Clashes between police and protesters continued into the evening, well past the end of the parliamentary session.
An adviser to Prime Minister Mamuka Bakhtadze said 39 policemen and 30 demonstrators were taken to the hospital.
Earlier, about 10,000 demonstrators broke through police barriers and made their way into the parliament building’s courtyard. They demanded Speaker Irakli Kobakhidze and several senior Cabinet members resign.
“It’s a big shame ... that the Georgian government has made it possible to see Russian occupants, enemy of this country, in the chair of the chairman of parliament,” opposition lawmaker Elene Khoshtaria said. “This is not acceptable for the Georgian public.”
Russia and Georgia fought a brief war in 2008 over the breakaway Georgian republics of Abkhazia and South Ossetia and Russia recognizes the republics as independent states.
Russian lawmaker Sergei Gavrilov was invited to speak as the head of the Russian delegation of the Interparliamentary Assembly on Orthodoxy, a group that seeks closer ties between Christian Orthodox lawmakers.
Gavrilov began giving a speech from parliamentary speaker’s platform — in Russian — sparking an angry response.
The session did not resume after a break because of the turmoil in and outside the building and guards escorted Gavrilov back to his hotel.

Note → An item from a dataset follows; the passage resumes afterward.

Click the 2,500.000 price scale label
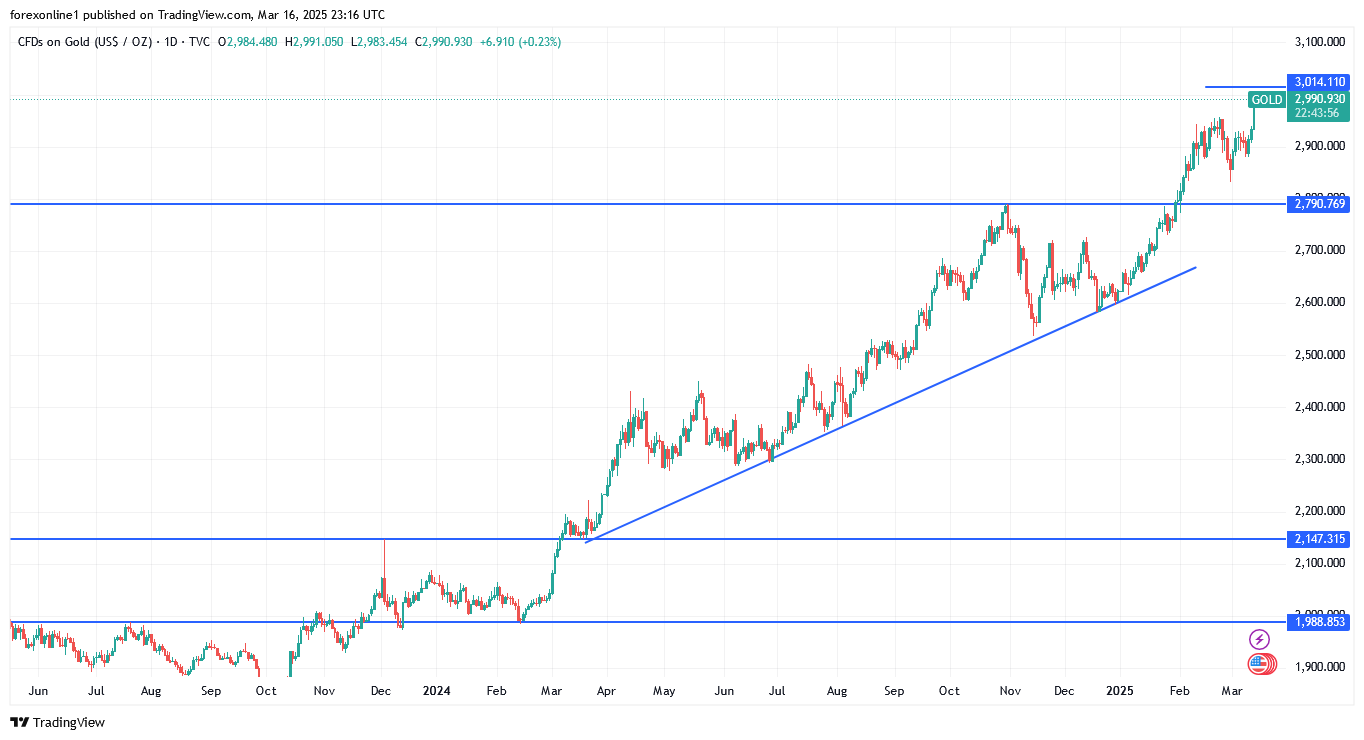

The U.S. Embassy in Tbilisi says the U.S. “Recognizes the hurt that many people feel today. We urge all sides to remain calm, show restraint, and act within the framework of the constitution at all times.”
Only Russia recognizes Abkhazia and South Ossetia as independent nations. Russian soldiers, who the Kremlin calls peacekeepers, remain in both republics.
Many Georgians regard the Russians as occupiers and say the government is too weak in dealing with Moscow.